Return the data below exactly, but only from the line containing "Image resolution: width=1920 pixels, height=1080 pixels. How" through the line containing "The width and height of the screenshot is (2576, 1022).", with both of those lines included.

◆ ◆ ◆ ◆ ◆

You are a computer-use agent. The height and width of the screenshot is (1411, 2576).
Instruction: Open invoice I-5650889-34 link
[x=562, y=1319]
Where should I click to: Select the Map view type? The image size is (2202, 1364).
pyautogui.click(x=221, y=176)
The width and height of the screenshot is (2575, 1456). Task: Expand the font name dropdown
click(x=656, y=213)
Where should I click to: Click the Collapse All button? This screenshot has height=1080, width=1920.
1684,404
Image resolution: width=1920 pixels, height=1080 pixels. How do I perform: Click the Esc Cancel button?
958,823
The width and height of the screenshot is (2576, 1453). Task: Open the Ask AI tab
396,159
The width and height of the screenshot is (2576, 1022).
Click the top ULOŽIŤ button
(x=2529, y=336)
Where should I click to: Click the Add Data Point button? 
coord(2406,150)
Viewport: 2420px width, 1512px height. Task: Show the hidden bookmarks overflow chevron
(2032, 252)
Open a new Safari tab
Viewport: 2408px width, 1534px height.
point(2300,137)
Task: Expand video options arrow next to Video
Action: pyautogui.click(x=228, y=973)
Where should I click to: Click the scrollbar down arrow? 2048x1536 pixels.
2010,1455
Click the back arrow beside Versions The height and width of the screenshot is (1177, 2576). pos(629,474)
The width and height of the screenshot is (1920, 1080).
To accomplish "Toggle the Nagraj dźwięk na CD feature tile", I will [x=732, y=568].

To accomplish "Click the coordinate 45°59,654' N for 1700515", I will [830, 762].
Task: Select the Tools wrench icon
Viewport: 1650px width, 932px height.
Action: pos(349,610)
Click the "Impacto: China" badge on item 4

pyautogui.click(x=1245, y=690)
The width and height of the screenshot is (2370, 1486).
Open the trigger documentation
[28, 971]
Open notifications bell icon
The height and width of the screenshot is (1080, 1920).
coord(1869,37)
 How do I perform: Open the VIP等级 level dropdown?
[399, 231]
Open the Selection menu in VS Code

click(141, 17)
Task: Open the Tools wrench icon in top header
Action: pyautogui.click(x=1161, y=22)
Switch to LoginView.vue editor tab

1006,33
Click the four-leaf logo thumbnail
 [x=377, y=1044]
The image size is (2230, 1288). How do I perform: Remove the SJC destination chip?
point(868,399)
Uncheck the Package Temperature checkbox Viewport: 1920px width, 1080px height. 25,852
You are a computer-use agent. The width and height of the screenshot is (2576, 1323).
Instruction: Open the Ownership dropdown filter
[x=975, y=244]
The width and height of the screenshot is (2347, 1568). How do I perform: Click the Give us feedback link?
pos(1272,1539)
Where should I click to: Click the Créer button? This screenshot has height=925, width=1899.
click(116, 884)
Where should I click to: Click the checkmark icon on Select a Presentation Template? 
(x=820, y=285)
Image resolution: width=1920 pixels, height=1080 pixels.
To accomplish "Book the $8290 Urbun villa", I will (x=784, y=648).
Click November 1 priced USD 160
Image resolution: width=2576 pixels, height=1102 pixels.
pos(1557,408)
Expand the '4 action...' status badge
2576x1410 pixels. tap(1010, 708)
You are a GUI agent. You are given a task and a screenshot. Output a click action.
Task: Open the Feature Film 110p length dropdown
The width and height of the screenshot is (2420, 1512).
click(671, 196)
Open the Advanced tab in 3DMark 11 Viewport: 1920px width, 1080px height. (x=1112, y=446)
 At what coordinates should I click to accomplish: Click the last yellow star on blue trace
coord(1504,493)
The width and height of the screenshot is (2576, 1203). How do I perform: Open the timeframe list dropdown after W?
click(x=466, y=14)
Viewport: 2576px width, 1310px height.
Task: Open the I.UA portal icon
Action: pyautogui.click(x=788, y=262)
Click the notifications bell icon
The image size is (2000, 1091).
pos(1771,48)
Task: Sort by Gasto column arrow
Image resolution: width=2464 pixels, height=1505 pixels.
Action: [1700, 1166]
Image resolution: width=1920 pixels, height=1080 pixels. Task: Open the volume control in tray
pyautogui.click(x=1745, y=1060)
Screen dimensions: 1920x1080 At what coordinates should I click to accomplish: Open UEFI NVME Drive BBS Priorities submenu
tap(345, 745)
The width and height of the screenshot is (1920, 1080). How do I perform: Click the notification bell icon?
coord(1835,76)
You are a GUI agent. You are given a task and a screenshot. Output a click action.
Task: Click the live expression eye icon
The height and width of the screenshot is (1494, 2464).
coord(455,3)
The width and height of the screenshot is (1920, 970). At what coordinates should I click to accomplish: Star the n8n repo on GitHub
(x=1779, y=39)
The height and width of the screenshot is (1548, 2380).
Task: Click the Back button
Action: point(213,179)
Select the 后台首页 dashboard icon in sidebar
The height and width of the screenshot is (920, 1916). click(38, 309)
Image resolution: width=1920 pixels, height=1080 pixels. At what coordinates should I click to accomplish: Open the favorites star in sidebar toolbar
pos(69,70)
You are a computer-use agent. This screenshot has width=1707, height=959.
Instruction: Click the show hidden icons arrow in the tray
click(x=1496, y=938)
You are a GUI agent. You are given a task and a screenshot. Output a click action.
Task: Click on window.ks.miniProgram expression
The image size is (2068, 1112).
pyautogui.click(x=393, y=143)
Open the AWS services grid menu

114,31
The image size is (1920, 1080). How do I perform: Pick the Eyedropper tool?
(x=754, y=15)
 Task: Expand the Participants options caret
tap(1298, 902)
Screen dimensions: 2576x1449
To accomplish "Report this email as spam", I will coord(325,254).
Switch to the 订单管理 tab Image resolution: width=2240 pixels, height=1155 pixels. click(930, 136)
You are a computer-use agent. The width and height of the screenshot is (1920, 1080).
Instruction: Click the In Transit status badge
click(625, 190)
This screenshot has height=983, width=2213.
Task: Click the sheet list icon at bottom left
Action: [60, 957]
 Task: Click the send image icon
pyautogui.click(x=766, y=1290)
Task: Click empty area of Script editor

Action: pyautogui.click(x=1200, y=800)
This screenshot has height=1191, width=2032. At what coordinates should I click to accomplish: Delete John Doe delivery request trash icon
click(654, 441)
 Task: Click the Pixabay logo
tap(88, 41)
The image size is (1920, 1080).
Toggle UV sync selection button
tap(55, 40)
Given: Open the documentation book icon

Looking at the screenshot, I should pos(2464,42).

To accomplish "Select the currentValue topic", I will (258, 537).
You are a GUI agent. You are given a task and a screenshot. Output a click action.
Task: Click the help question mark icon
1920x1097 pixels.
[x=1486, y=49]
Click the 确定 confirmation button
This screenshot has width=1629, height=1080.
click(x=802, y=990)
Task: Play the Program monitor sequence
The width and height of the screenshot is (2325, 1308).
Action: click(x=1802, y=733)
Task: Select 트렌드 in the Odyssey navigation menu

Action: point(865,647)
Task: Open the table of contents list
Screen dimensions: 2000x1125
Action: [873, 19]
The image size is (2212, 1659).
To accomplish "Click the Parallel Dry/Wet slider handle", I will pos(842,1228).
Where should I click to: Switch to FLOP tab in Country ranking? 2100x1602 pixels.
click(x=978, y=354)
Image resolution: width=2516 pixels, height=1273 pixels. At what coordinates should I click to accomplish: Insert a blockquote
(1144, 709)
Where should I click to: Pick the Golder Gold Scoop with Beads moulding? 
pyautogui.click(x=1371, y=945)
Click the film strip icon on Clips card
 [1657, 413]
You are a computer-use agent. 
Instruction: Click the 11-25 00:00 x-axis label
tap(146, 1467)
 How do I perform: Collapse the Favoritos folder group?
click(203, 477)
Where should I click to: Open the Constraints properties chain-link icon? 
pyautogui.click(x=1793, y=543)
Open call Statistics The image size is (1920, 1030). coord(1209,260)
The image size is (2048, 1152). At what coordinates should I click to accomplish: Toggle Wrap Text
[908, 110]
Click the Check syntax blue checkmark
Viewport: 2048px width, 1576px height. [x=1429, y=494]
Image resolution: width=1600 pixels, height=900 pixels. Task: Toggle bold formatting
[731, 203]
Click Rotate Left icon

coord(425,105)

◆ ◆ ◆ ◆ ◆

▸ **WORKED SOLUTION**
Image resolution: width=1920 pixels, height=1080 pixels. How do I perform: Click the Esc Cancel button?
958,823
The width and height of the screenshot is (2576, 1453). Task: Open the Ask AI tab
396,159
The width and height of the screenshot is (2576, 1022).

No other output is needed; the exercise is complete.